Hmmm, I have no issues running 3 or more gpus in more current Ubuntu distros. I have a teammate who runs 6 or 7 gpus for example on some of his hosts.
Run both OpenCL and CUDA applications at the same time too.
ID: 107168 · Report as offensive
ProDigit

Send message
Joined: 8 Nov 19
Posts: 718
United States
Message 107173 - Posted: 23 Feb 2022, 21:41:45 UTC

I think they had issues with the GUI not working, etc...
I have to admit that it's been a year or two since I've looked into it.
Maybe over time bugs got fixed...
ID: 107173 · Report as offensive
Ian&Steve C.

Send message
Joined: 24 Dec 19
Posts: 228
United States
Message 107184 - Posted: 24 Feb 2022, 18:12:02 UTC - in response to Message 107173.  
Last modified: 24 Feb 2022, 18:38:48 UTC

I have two systems running right now with 7 GPUs and 5 GPUs respectively.

I previously had another system with 8 GPUs. and second 7-GPU setup that I recently took offline. at one point I even had a 10-GPU setup.

I've never had any GUI issues. using nvidia GPUs and their drivers it all pretty much just works. there's a bug with the nvidia driver and auto-login, which is easily worked around with a quick edit to the grub kernel commands, but that doesn't necessarily have anything to do with multi-GPU.

I always used the vanilla Ubuntu flavor. used 18.04 in the past, but I updated to 20.04 pretty much right when it released and have been on it ever since. I've had high GPU count systems for like 3-4 years now, and never a problem running multiple GPUs.

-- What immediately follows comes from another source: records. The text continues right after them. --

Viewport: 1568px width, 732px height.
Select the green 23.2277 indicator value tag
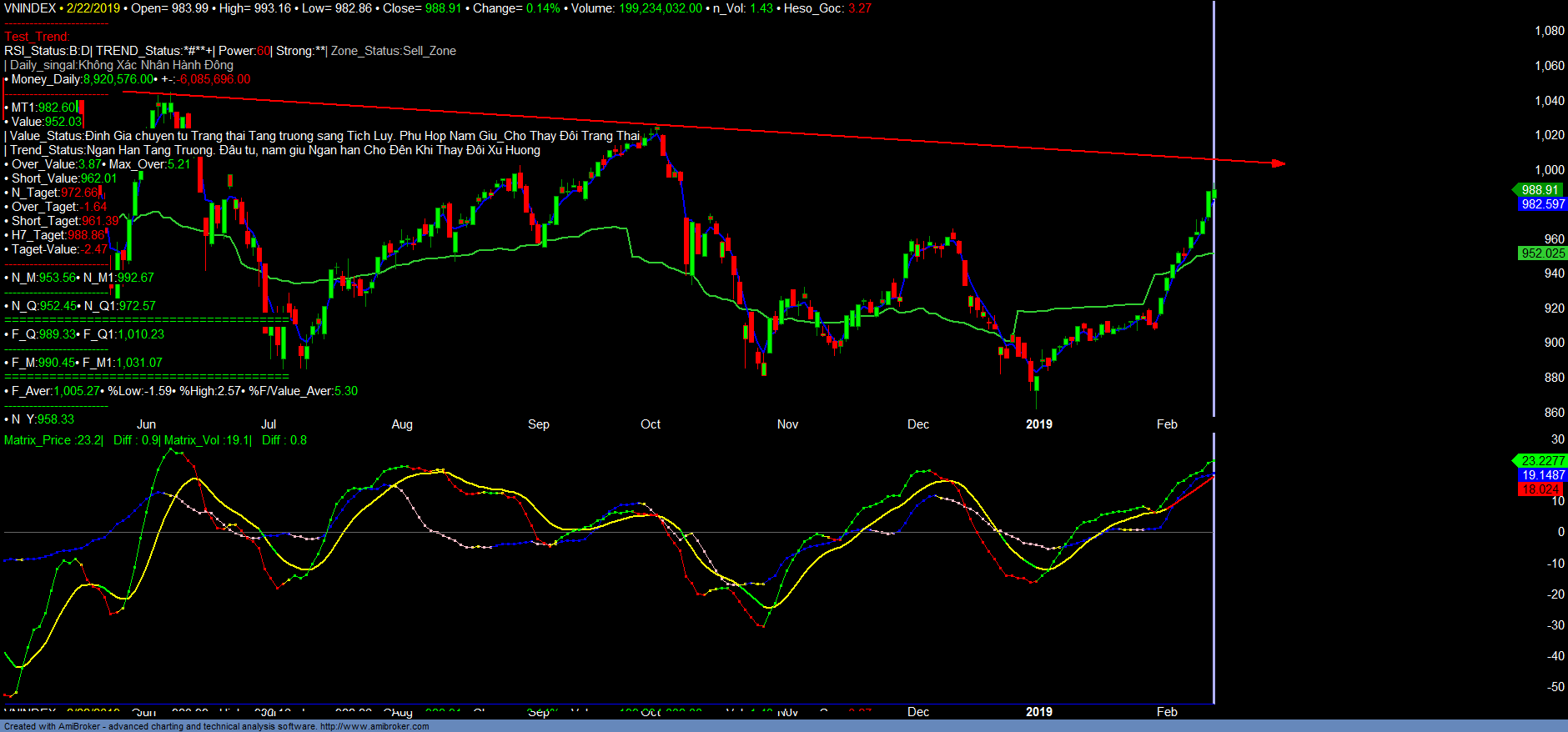1542,461

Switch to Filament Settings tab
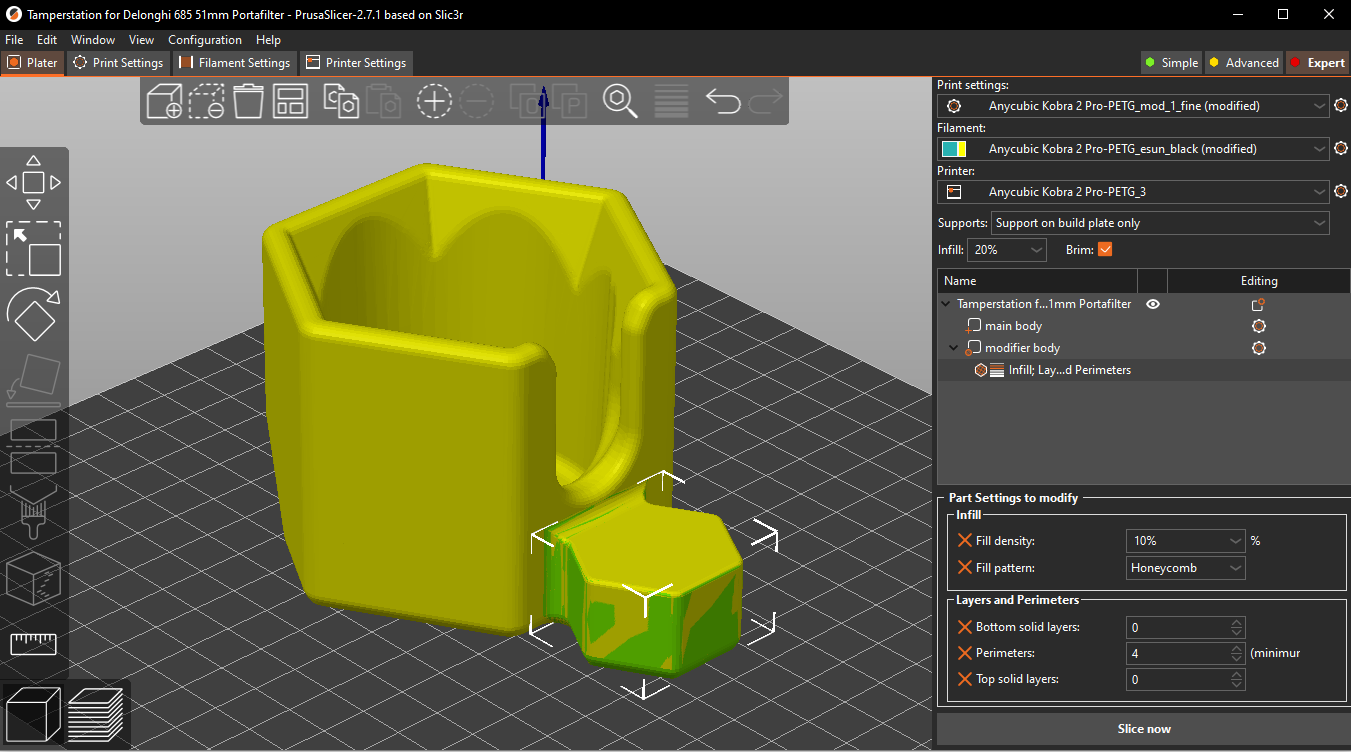[235, 62]
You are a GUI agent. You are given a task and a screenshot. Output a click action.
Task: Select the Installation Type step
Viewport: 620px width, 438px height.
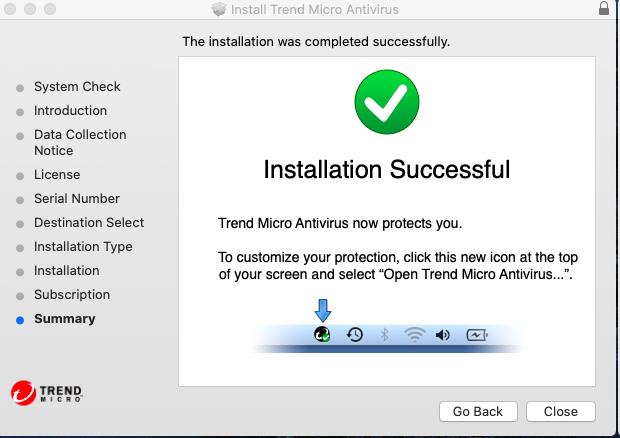(x=83, y=247)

All of my systems are on AMD EPYC platforms now . but I have used Intel C602 based systems (E5-2600v2 series), Intel Z270 (i7-7700k), AMD x570 (with both ryzen 3000 and 5000), and Intel x79 systems in the past. I know keith and several others have also used other AMD based systems like X470 and X399/TR and Intel X99 with success. really there's not many configurations that dont work for multi-GPU.
ID: 107184 · Report as offensive
ProDigit

Send message
Joined: 8 Nov 19
Posts: 718
United States
Message 107211 - Posted: 27 Feb 2022, 2:30:50 UTC - in response to Message 107184.  
Last modified: 27 Feb 2022, 2:32:29 UTC

I have two systems running right now with 7 GPUs and 5 GPUs respectively.

I previously had another system with 8 GPUs. and second 7-GPU setup that I recently took offline. at one point I even had a 10-GPU setup.

I've never had any GUI issues. using nvidia GPUs and their drivers it all pretty much just works. there's a bug with the nvidia driver and auto-login, which is easily worked around with a quick edit to the grub kernel commands, but that doesn't necessarily have anything to do with multi-GPU.

I always used the vanilla Ubuntu flavor. used 18.04 in the past, but I updated to 20.04 pretty much right when it released and have been on it ever since. I've had high GPU count systems for like 3-4 years now, and never a problem running multiple GPUs.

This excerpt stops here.